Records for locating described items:
-*-*-

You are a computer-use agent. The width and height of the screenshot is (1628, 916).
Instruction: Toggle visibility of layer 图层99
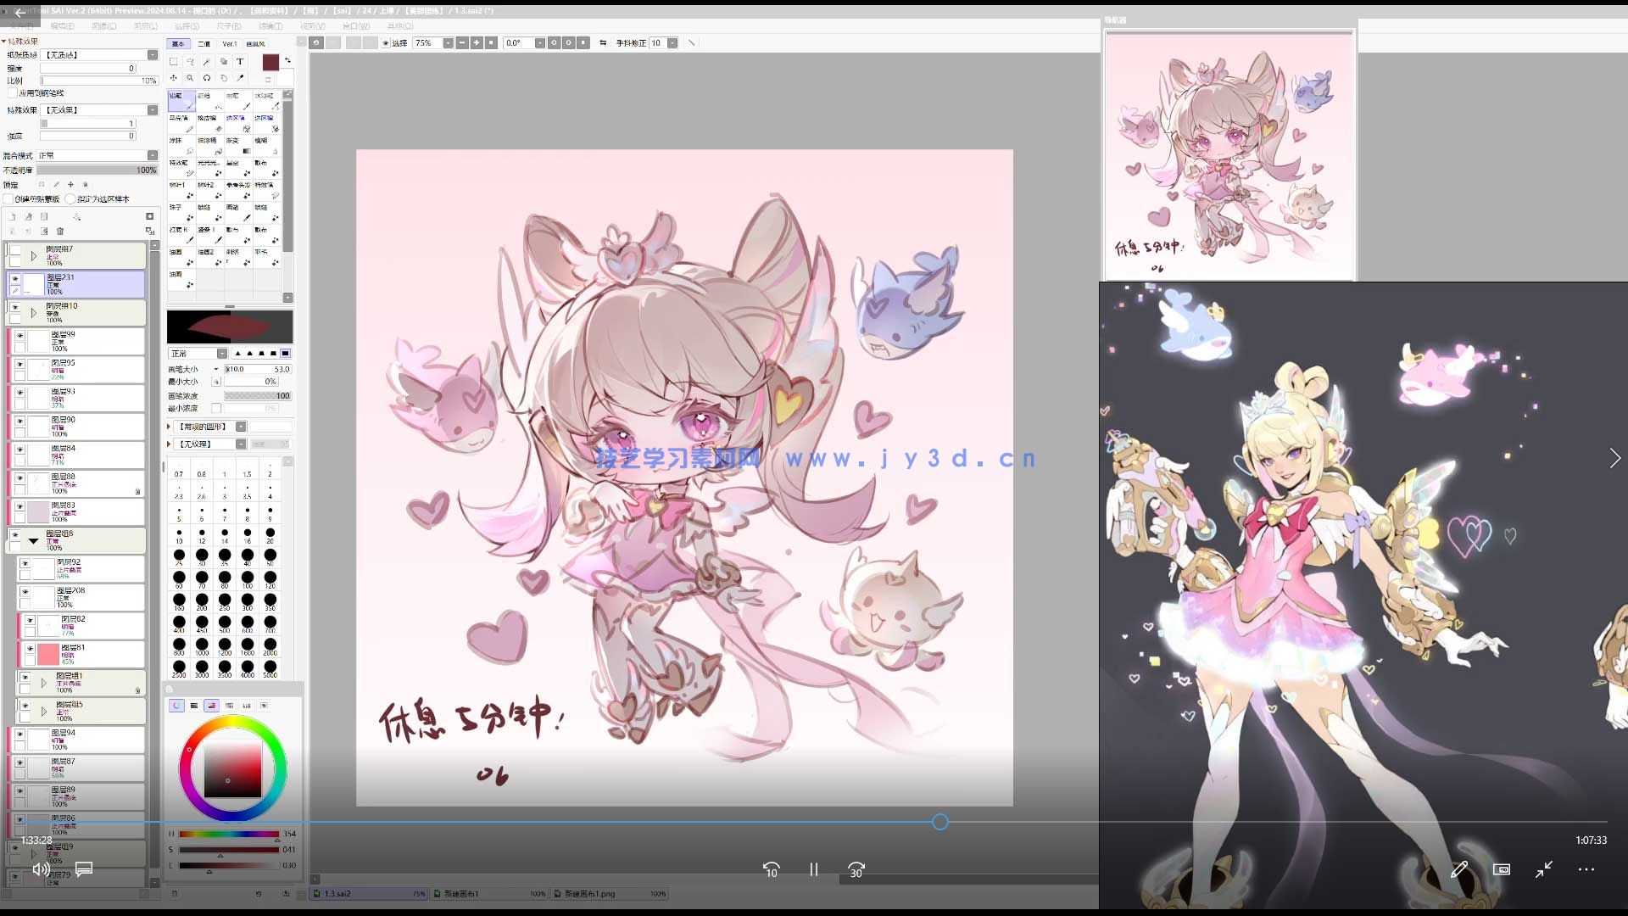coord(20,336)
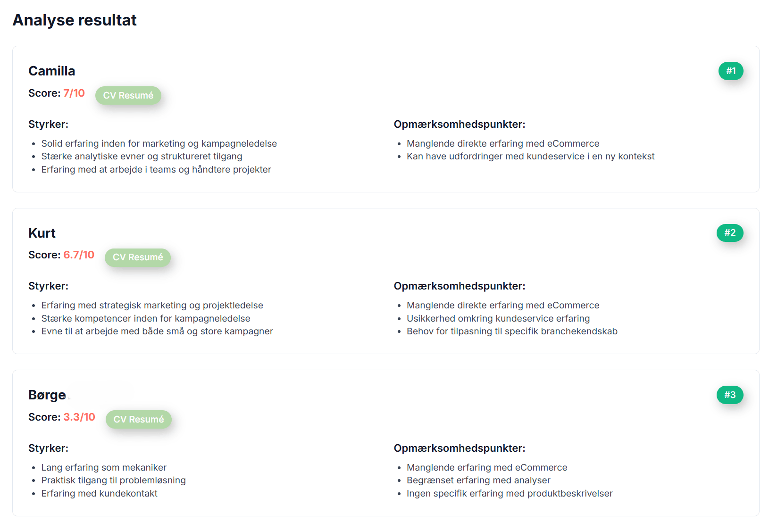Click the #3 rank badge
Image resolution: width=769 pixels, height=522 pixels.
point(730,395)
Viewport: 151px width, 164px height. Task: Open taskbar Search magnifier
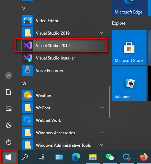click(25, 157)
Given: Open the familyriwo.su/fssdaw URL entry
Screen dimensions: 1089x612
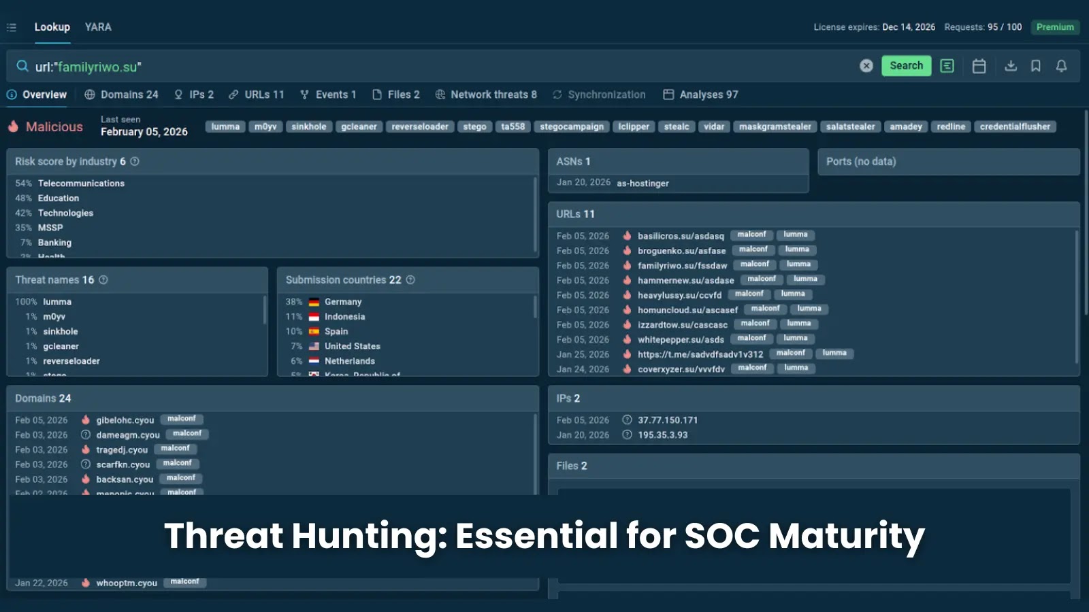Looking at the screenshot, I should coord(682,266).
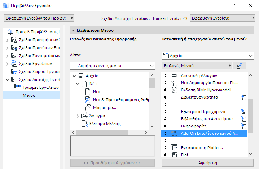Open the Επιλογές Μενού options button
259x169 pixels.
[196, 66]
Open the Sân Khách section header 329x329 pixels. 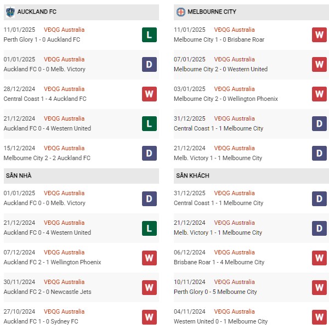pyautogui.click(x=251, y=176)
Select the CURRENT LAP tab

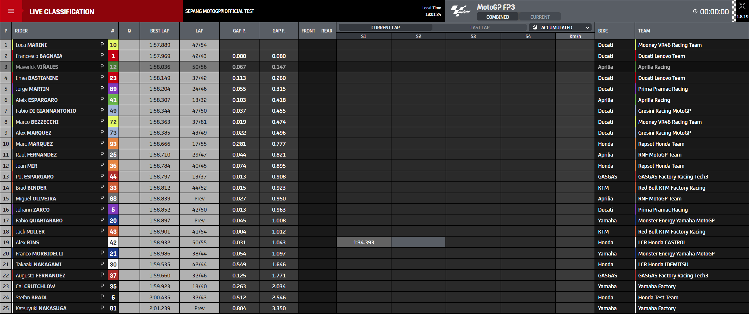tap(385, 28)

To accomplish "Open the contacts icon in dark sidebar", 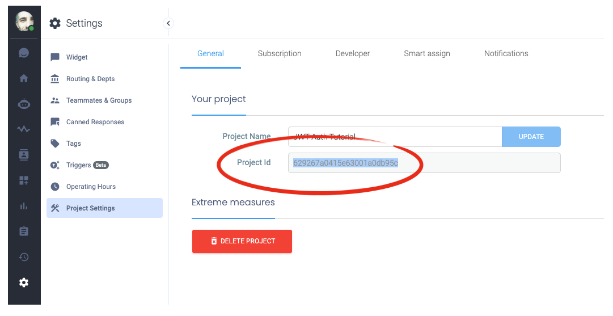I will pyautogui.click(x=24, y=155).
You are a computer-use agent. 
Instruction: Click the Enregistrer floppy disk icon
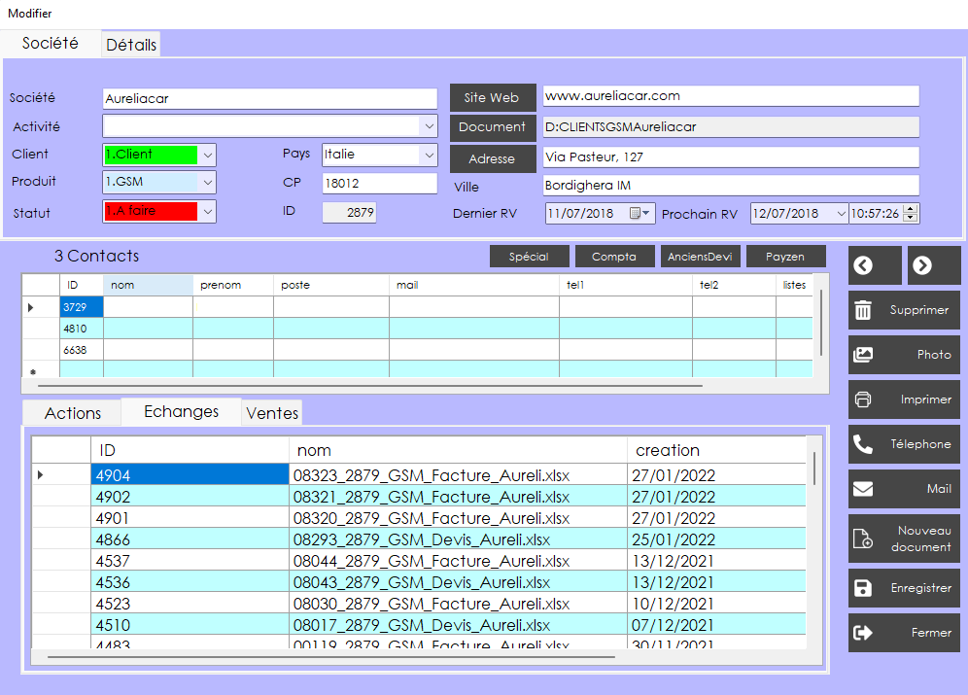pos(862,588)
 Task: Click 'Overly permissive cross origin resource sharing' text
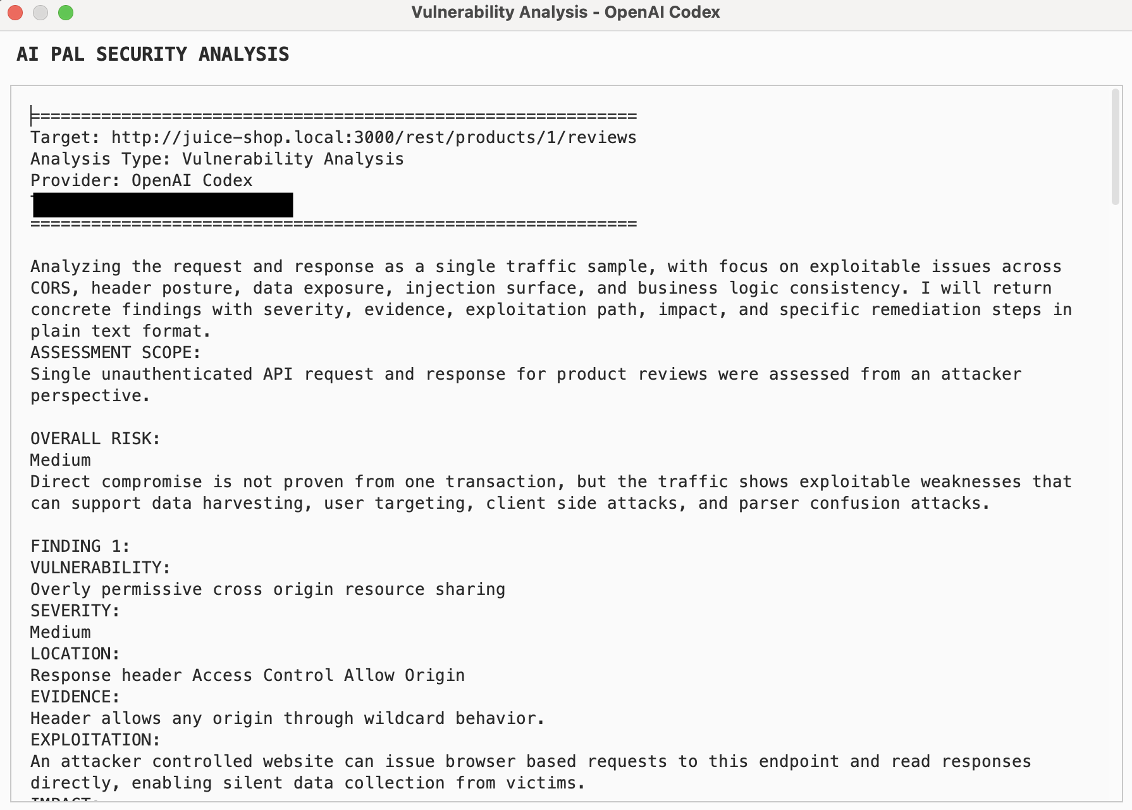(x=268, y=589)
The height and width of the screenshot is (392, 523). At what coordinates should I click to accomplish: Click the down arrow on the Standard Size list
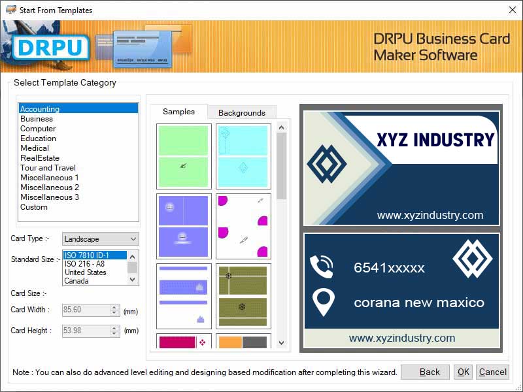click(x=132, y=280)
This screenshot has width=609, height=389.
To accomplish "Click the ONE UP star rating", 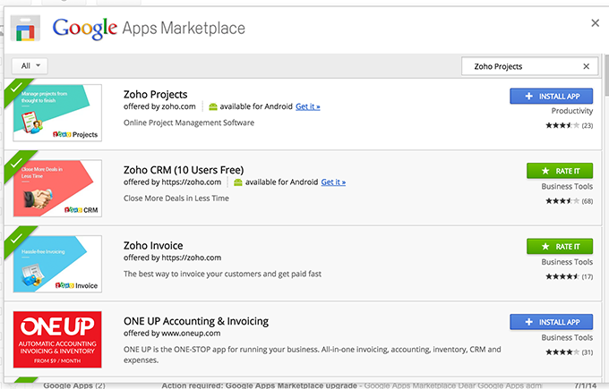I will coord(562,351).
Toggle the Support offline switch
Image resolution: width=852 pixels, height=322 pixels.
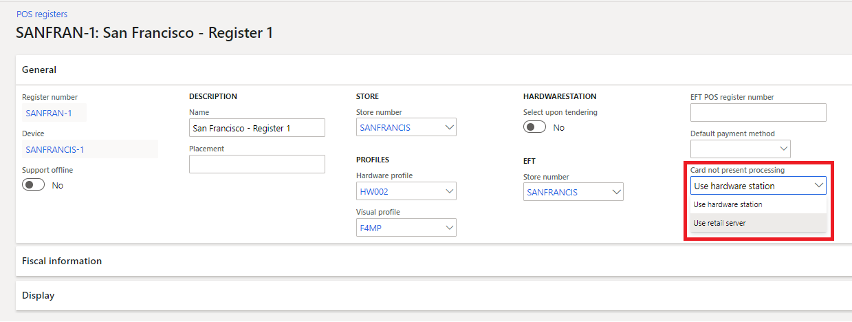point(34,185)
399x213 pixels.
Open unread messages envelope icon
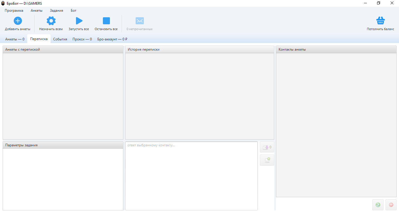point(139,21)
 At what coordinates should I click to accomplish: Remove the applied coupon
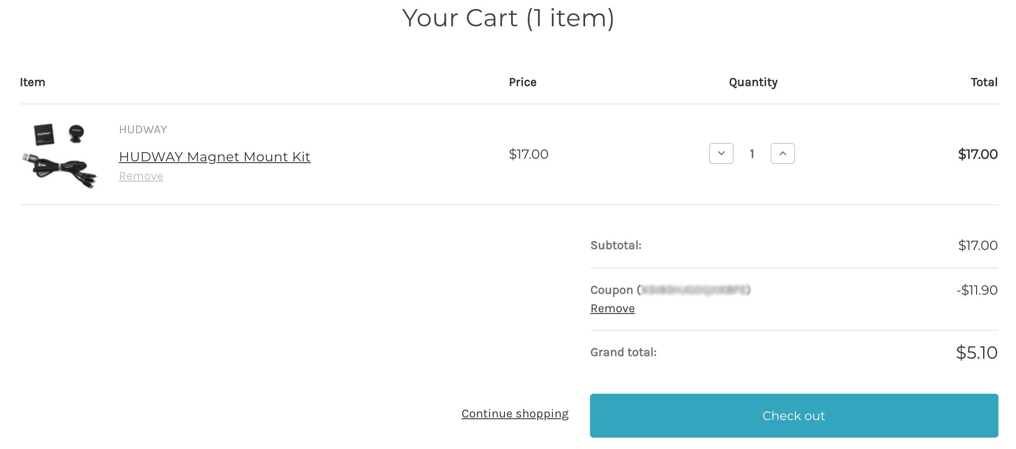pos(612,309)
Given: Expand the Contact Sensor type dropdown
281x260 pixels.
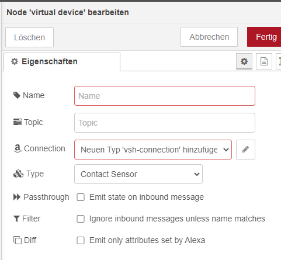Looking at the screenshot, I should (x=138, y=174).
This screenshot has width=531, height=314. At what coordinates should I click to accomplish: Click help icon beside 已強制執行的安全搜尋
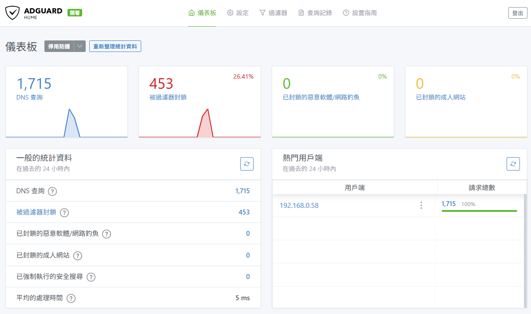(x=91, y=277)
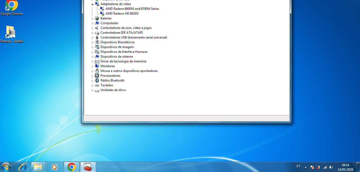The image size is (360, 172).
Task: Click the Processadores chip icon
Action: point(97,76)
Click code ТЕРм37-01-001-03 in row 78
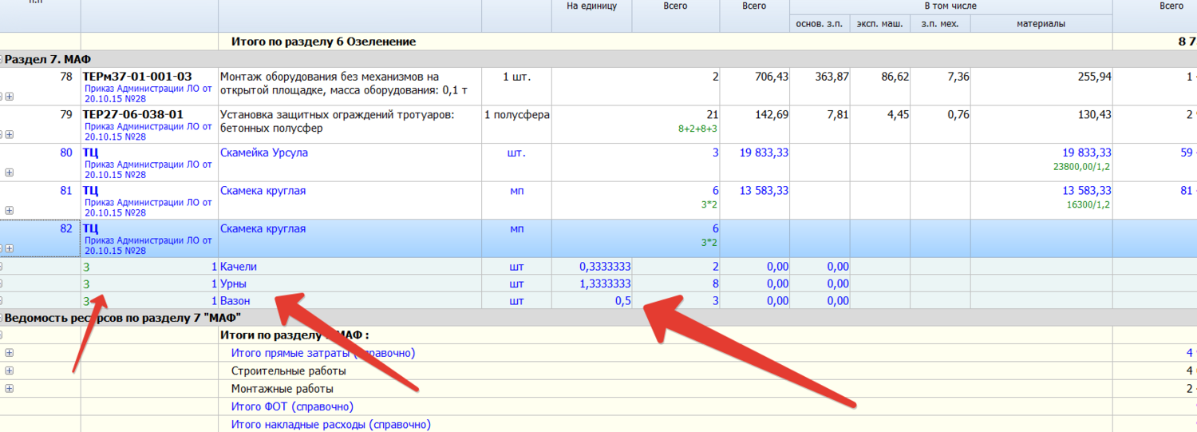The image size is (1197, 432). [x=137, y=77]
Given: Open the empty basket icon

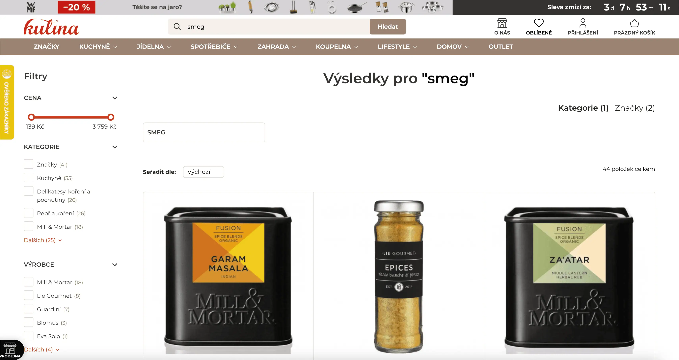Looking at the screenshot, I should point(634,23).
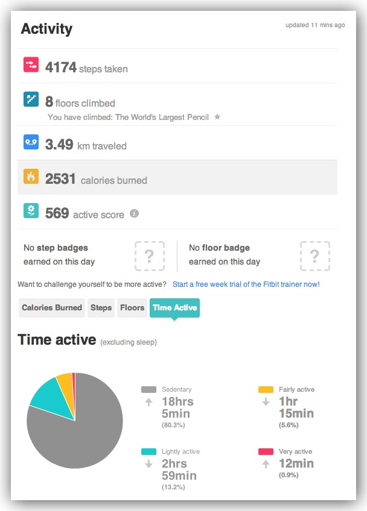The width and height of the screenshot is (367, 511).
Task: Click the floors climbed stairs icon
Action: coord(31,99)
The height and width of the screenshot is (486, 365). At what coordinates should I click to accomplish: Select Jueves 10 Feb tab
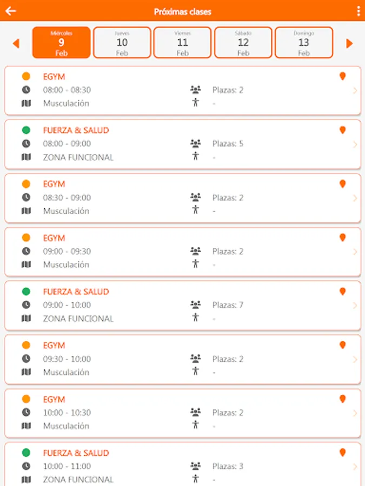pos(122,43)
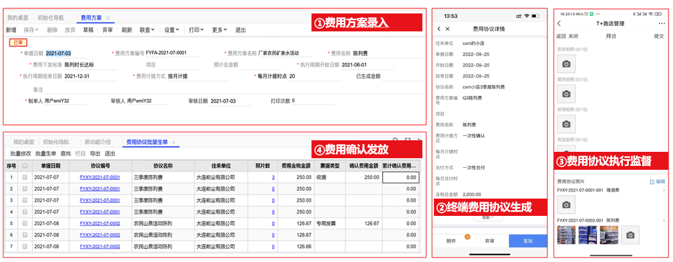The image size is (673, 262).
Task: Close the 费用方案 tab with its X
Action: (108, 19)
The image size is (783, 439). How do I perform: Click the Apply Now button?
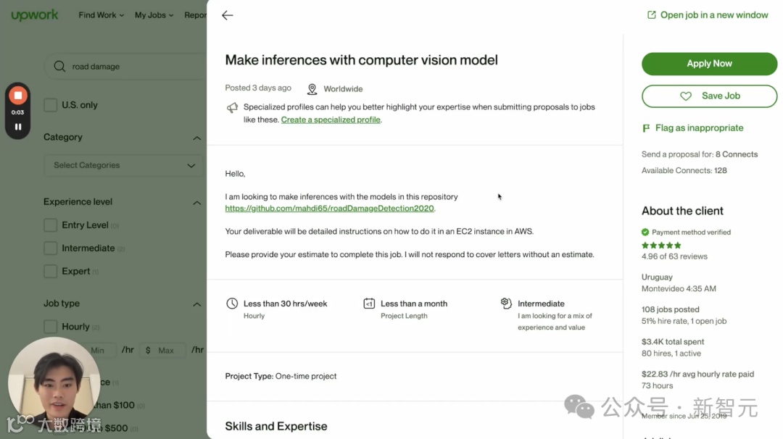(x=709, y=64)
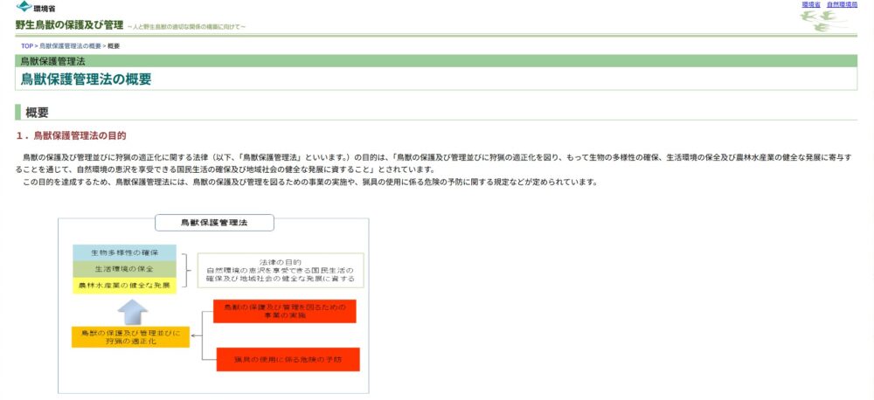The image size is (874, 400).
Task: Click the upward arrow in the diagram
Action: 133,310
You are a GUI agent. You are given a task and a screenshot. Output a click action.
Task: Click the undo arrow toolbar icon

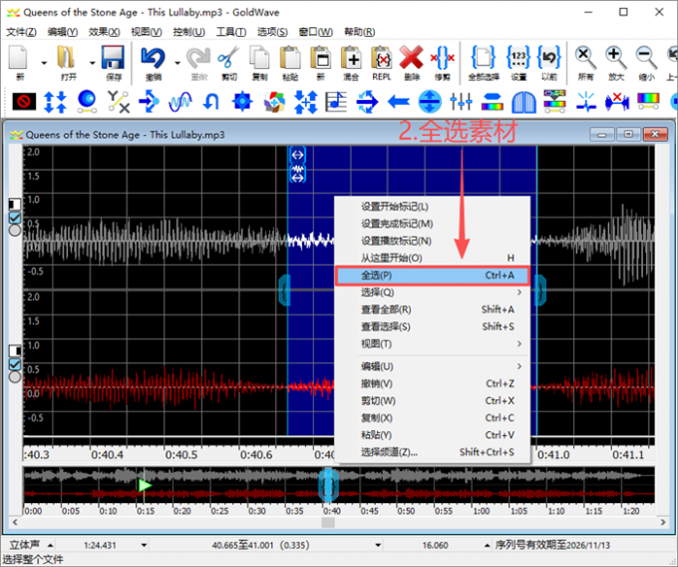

-*-*-

Reproduce the entries word for word, starting at the line that contains "Click code ТЕРм37-01-001-03 in row 78" and ending at the line that contains "Action: coord(31,99)", both lines included. Leave the pictures out of your answer.

Click code ТЕРм37-01-001-03 in row 78
The image size is (1197, 432). [x=137, y=77]
Given: Open the empty basket icon

Looking at the screenshot, I should point(634,23).
The width and height of the screenshot is (367, 511).
Task: Click the floors climbed stairs icon
Action: coord(31,99)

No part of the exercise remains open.